**Text block**.
In the years since, many smaller registries popped up in order to document and preserve variations of the different strains of Spanish Mustangs. The Horse of the Americas Registry, has united these smaller registries of Indian pony strains, and brought them under a broader umbrella.

As a ‘breed’, they are extremely well balanced, resilient, flexible, strong, agile, intelligent, and tireless. They have strong beautifully shaped feet, dense bones, and excellent placement of the shoulder and its angle, and the placement of the pelvis and its angle. They are built for speed and endurance by the most unforgiving judge of all: Nature.

Their heads are nicely shaped, some extraordinarily so. Their crescent shaped nostrils protect the primary nasal cavity, trachea and lungs from dust and other irritations while they are at rest. They have ample bone and facial musculature to manipulate the nostrils, opening them greatly during periods of exertion. “The horses were very strong, formed much like the Norman horse, and with very heavy manes and tails.” (Smith, 2001)

**Activity list**.
- A) List every adjective that follows "As a 'breed', they are" in the Spanish Mustang text.
- B) Rewrite the Spanish Mustang text from the words "In the years" through "of all: Nature.", substituting "associations" for "registries" wherever it occurs.

**Data provided**.

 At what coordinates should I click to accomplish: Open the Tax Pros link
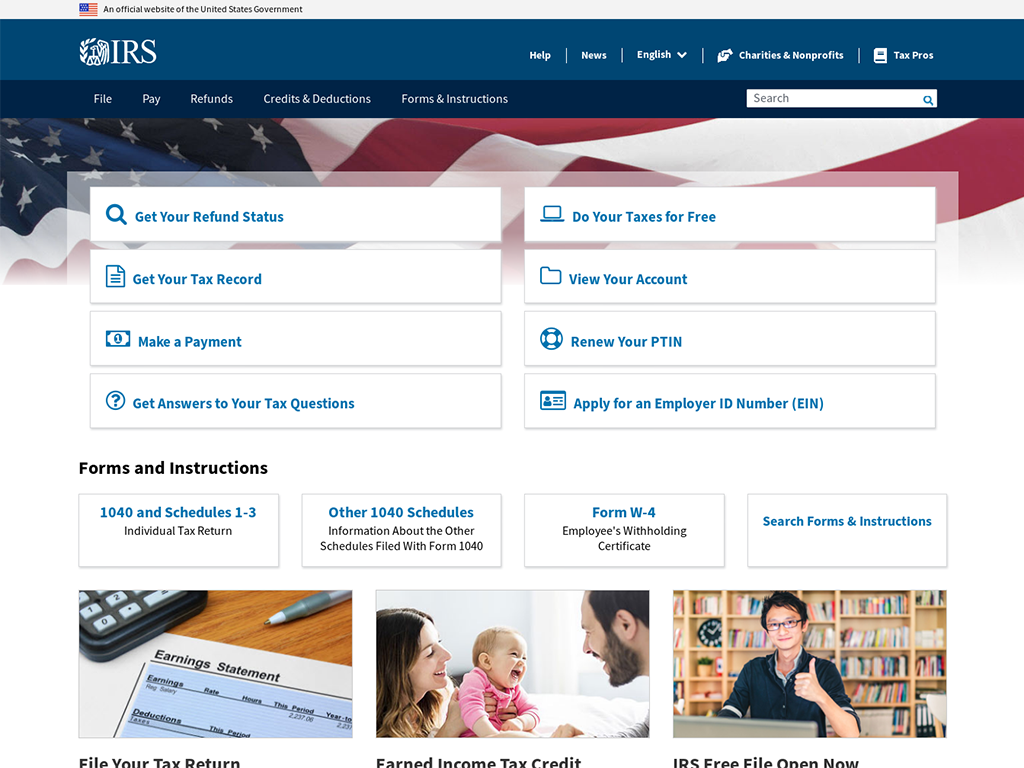tap(904, 55)
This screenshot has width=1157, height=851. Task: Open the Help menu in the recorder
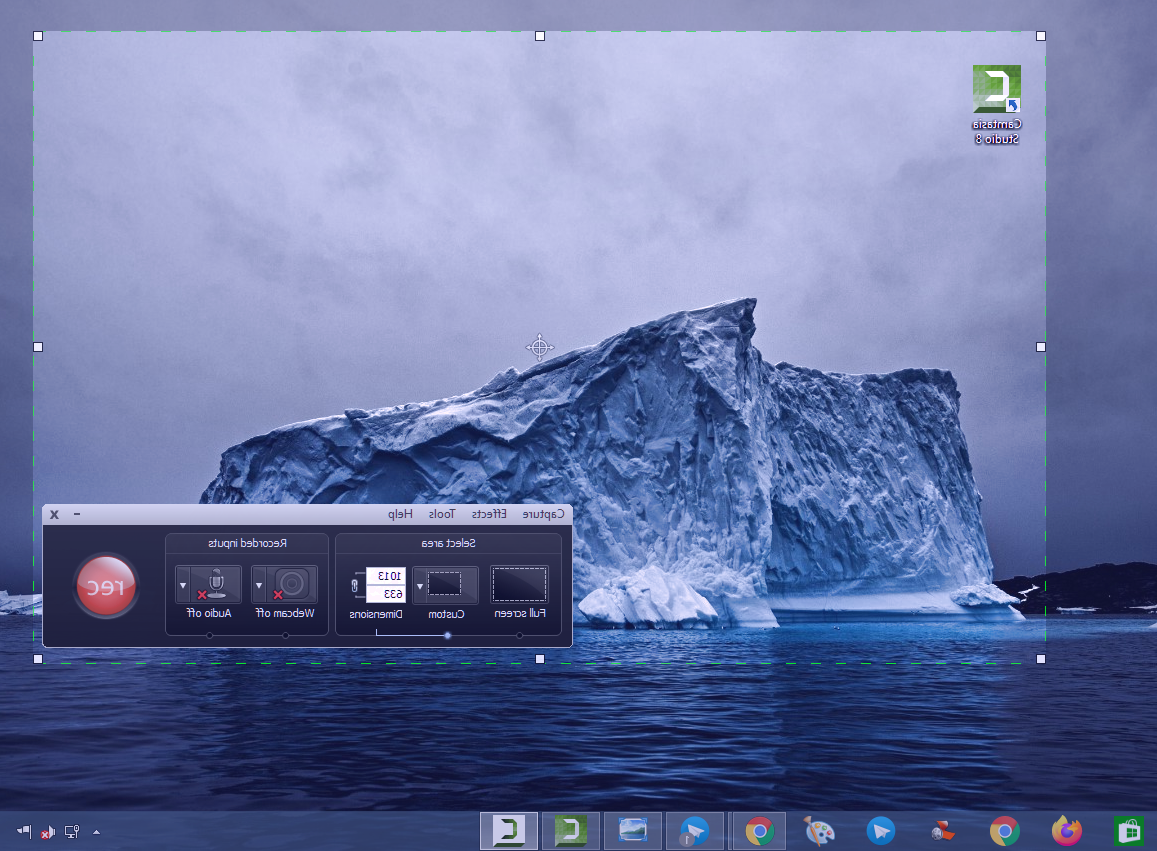400,514
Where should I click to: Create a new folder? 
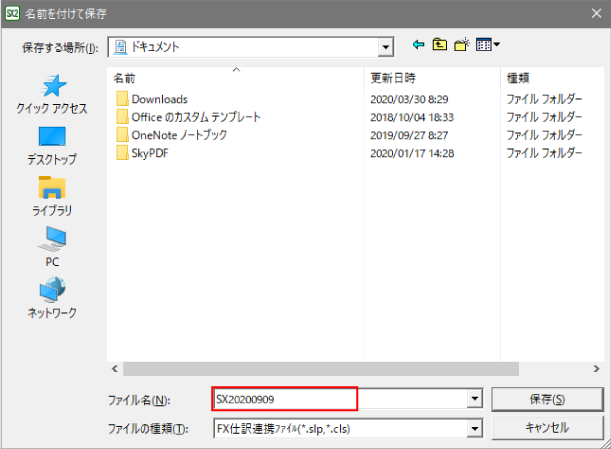point(462,45)
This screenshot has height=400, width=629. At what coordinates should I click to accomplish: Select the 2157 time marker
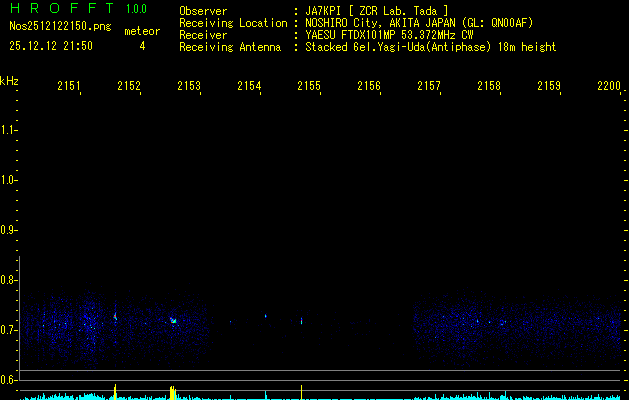pyautogui.click(x=429, y=87)
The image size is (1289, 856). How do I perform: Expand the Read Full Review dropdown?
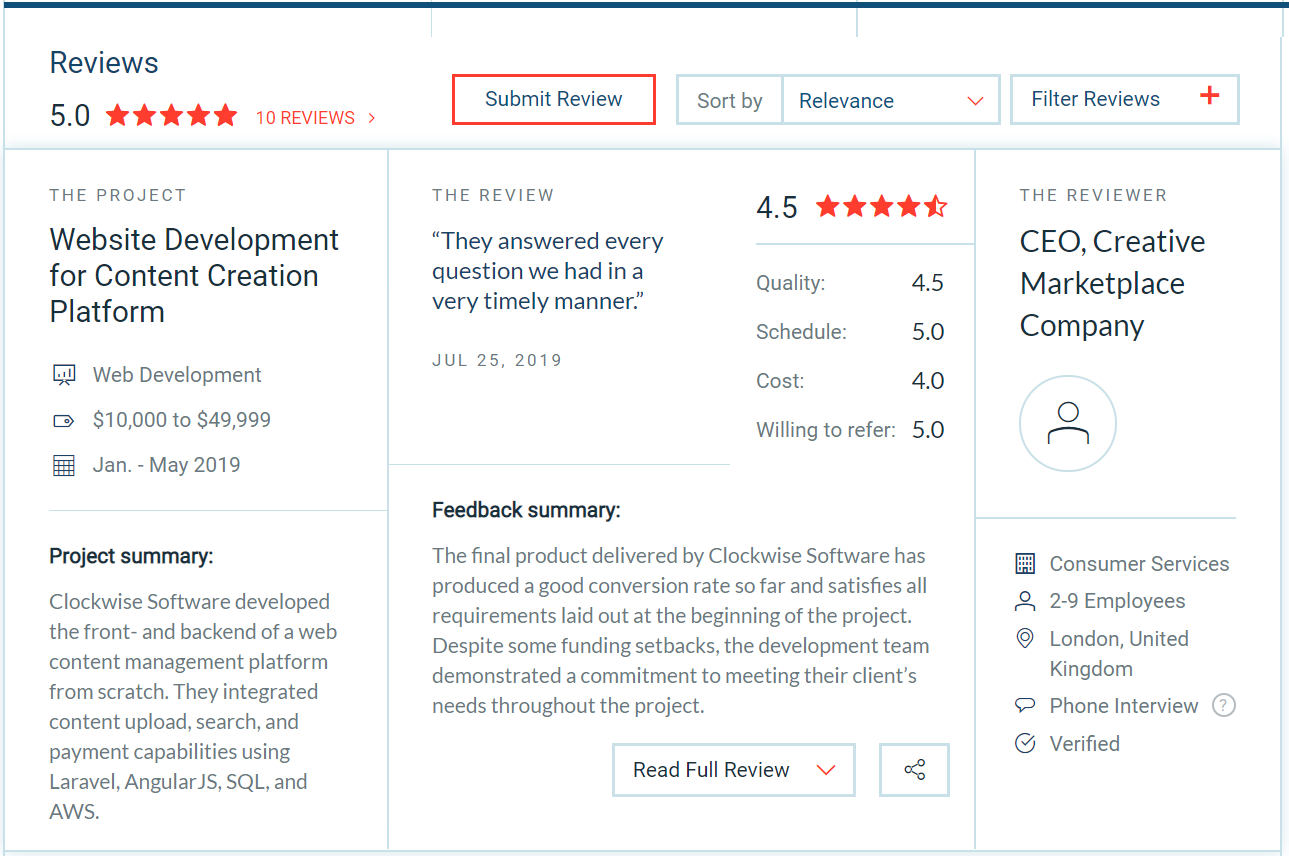pos(733,770)
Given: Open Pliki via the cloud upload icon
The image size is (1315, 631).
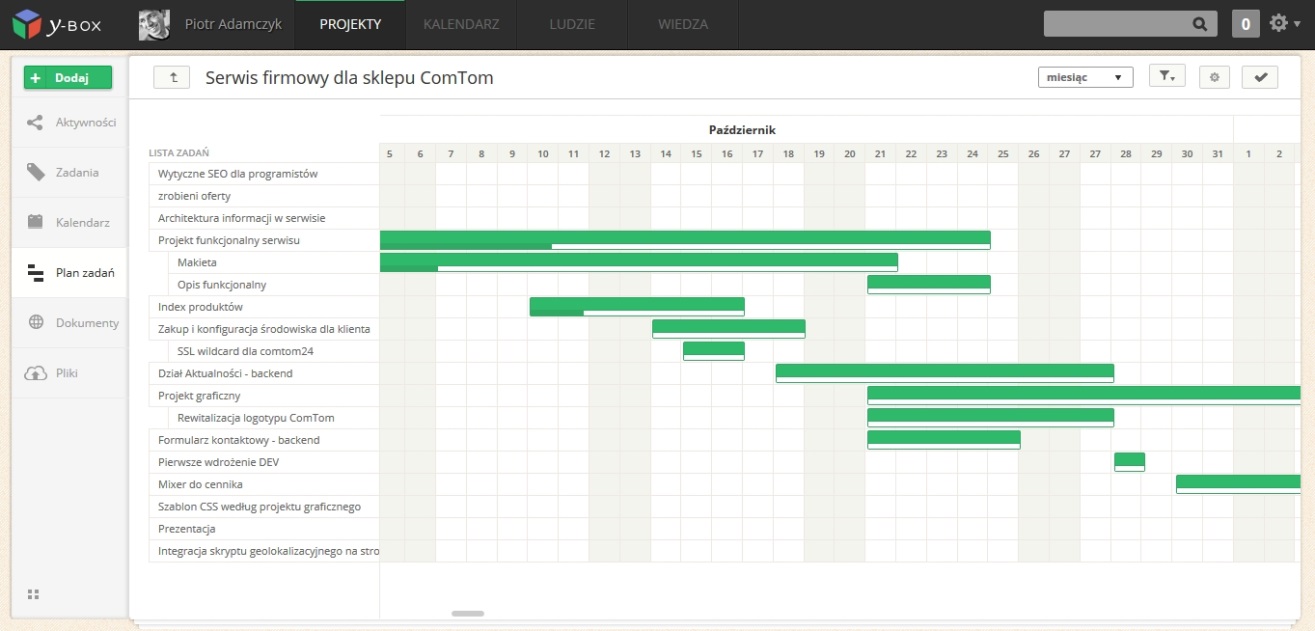Looking at the screenshot, I should 35,373.
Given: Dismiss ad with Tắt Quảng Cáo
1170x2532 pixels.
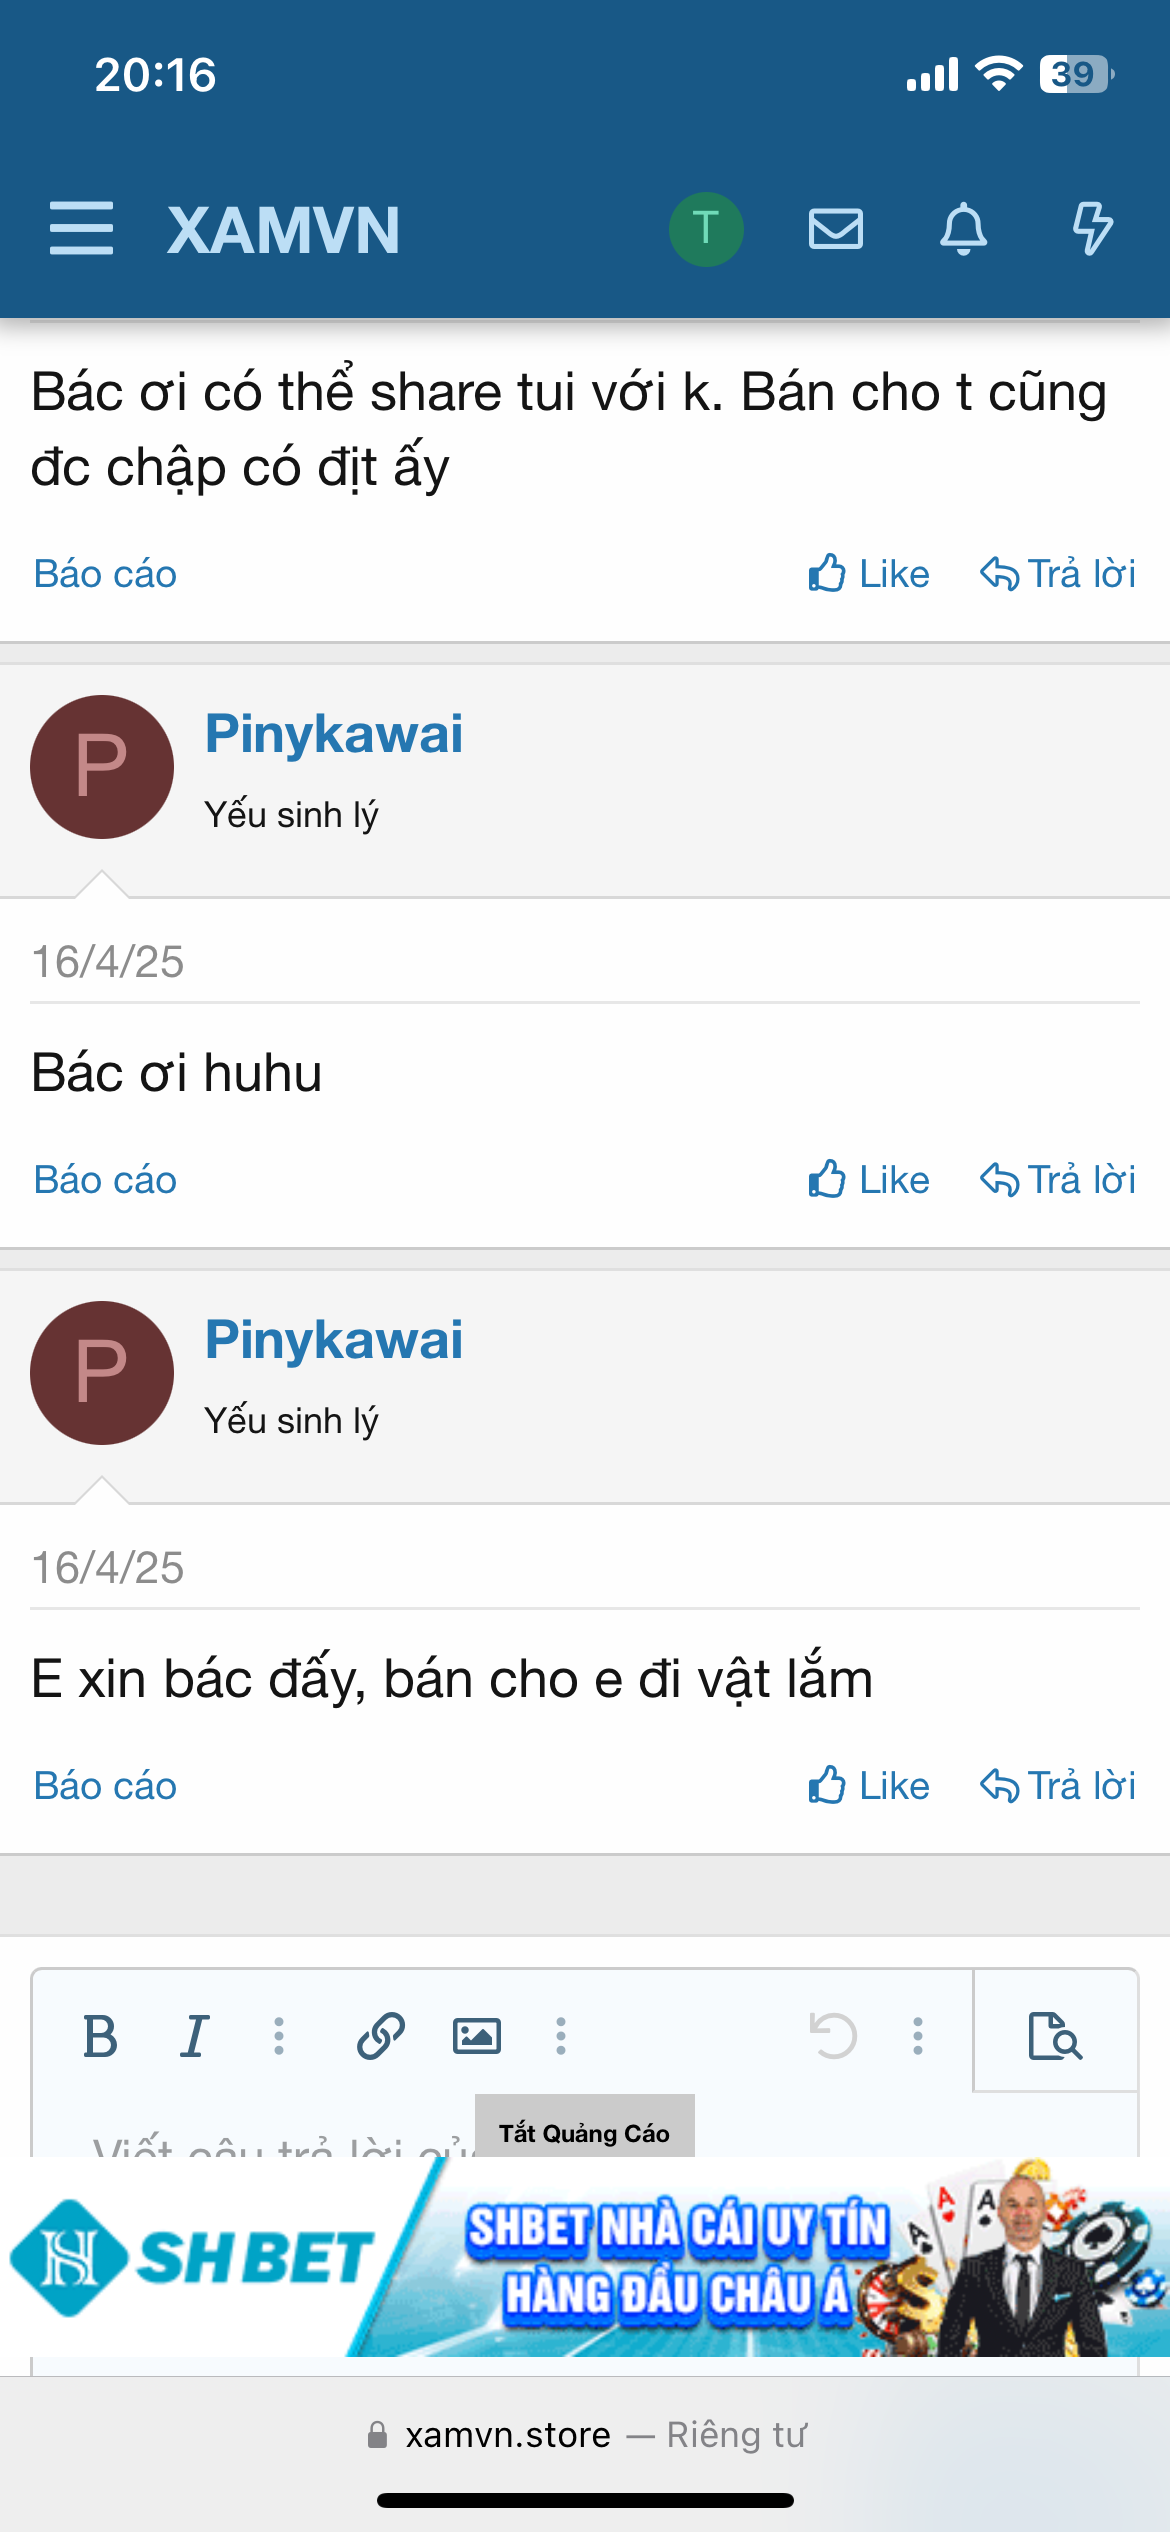Looking at the screenshot, I should (584, 2132).
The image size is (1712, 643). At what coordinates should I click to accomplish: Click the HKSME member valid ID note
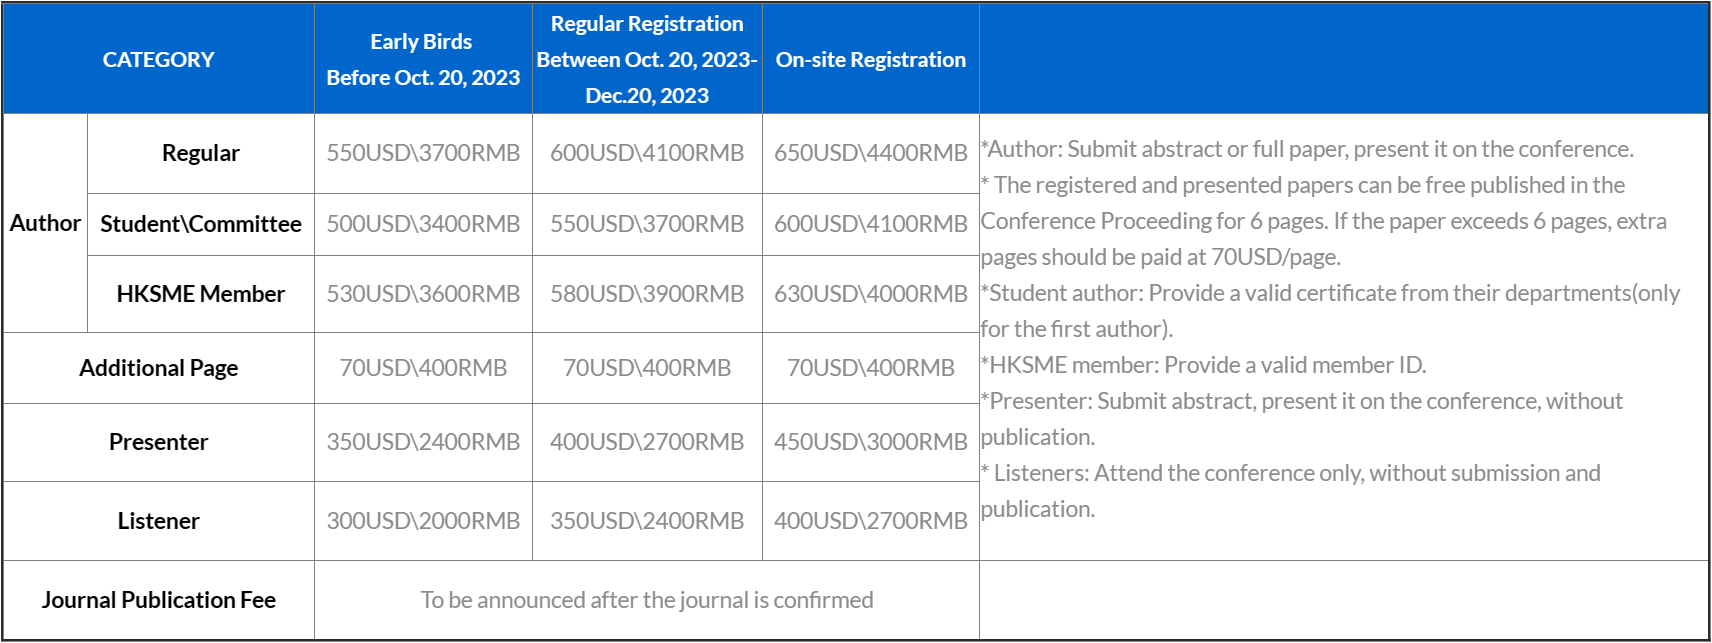tap(1204, 365)
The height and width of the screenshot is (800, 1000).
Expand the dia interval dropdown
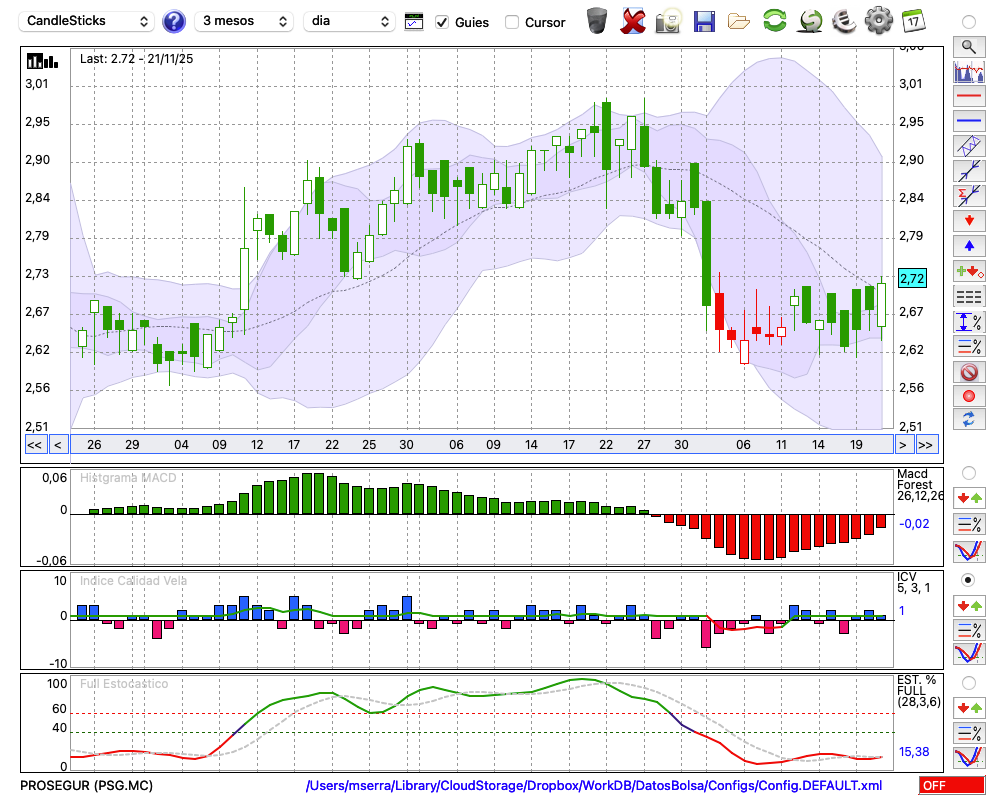[x=350, y=21]
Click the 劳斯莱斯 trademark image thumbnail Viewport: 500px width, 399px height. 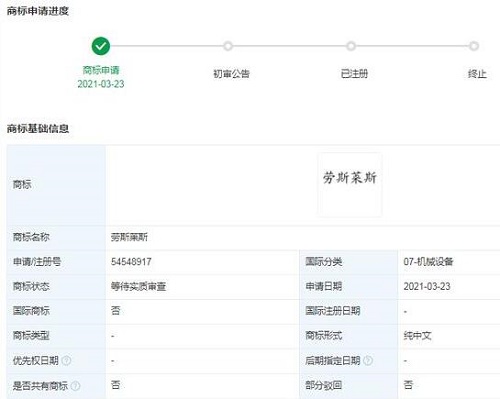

**Answers below**.
- A) extremely well balanced, resilient, flexible, strong, agile, intelligent, tireless

- B)
In the years since, many smaller associations popped up in order to document and preserve variations of the different strains of Spanish Mustangs. The Horse of the Americas Registry, has united these smaller associations of Indian pony strains, and brought them under a broader umbrella.

As a ‘breed’, they are extremely well balanced, resilient, flexible, strong, agile, intelligent, and tireless. They have strong beautifully shaped feet, dense bones, and excellent placement of the shoulder and its angle, and the placement of the pelvis and its angle. They are built for speed and endurance by the most unforgiving judge of all: Nature.